Work to be completed -
Everything from the line containing "This screenshot has width=826, height=548." through the end of the entries below must be set down exactly, and nothing else.

..........

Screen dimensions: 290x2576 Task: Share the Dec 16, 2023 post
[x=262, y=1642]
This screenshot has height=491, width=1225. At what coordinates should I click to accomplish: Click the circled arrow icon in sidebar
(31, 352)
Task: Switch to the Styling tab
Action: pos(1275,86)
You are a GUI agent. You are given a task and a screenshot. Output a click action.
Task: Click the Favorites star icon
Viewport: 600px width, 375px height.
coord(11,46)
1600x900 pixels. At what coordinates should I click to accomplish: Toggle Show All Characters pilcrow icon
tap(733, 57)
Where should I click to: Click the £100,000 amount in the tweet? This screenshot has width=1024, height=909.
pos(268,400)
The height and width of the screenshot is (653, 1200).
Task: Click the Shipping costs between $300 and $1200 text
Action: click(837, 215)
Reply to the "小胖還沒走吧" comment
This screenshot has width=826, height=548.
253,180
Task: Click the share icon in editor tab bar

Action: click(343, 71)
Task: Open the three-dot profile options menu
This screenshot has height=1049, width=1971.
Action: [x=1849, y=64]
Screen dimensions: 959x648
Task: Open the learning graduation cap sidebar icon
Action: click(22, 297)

..........

Written solution -
This screenshot has width=826, height=548.
253,180
Task: Click the share icon in editor tab bar

Action: click(343, 71)
Task: Open the three-dot profile options menu
This screenshot has height=1049, width=1971.
Action: [x=1849, y=64]
Screen dimensions: 959x648
Task: Open the learning graduation cap sidebar icon
Action: click(22, 297)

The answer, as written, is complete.